-- start --

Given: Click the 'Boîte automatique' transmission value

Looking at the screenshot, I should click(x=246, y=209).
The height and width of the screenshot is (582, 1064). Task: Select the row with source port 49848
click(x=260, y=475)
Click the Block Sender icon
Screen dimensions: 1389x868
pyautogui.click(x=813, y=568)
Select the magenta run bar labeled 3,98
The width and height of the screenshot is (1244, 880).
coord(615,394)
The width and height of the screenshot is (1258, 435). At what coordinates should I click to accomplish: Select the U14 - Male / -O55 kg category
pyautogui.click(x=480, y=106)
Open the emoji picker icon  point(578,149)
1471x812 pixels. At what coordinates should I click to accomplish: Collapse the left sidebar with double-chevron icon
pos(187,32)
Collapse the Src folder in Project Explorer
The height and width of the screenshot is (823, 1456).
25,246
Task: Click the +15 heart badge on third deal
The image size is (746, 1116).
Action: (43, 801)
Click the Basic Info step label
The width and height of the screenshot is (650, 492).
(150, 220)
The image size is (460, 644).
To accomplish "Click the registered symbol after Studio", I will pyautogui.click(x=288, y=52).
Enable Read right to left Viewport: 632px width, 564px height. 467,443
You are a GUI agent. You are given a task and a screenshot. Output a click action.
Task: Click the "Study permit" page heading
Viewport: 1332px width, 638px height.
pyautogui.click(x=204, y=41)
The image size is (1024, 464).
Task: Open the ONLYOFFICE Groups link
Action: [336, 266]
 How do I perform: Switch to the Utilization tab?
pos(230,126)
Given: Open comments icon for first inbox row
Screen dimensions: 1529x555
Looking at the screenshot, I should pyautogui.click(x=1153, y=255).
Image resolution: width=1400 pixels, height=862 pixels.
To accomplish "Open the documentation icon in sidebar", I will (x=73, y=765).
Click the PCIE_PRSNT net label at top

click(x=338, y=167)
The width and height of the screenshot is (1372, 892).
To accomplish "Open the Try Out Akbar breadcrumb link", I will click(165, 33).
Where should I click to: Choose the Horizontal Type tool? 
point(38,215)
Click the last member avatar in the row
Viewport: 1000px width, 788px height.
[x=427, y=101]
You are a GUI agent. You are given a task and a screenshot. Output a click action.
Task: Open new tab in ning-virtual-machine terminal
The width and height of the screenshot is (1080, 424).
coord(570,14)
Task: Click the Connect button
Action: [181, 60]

-- end --

TASK GOAL - Which lines in the rows above contain the string "Collapse", with matching case? Collect each of them in full.

ANSWER TO THE PROBLEM -
1471x812 pixels. At what coordinates should I click to accomplish: Collapse the left sidebar with double-chevron icon
Collapse the Src folder in Project Explorer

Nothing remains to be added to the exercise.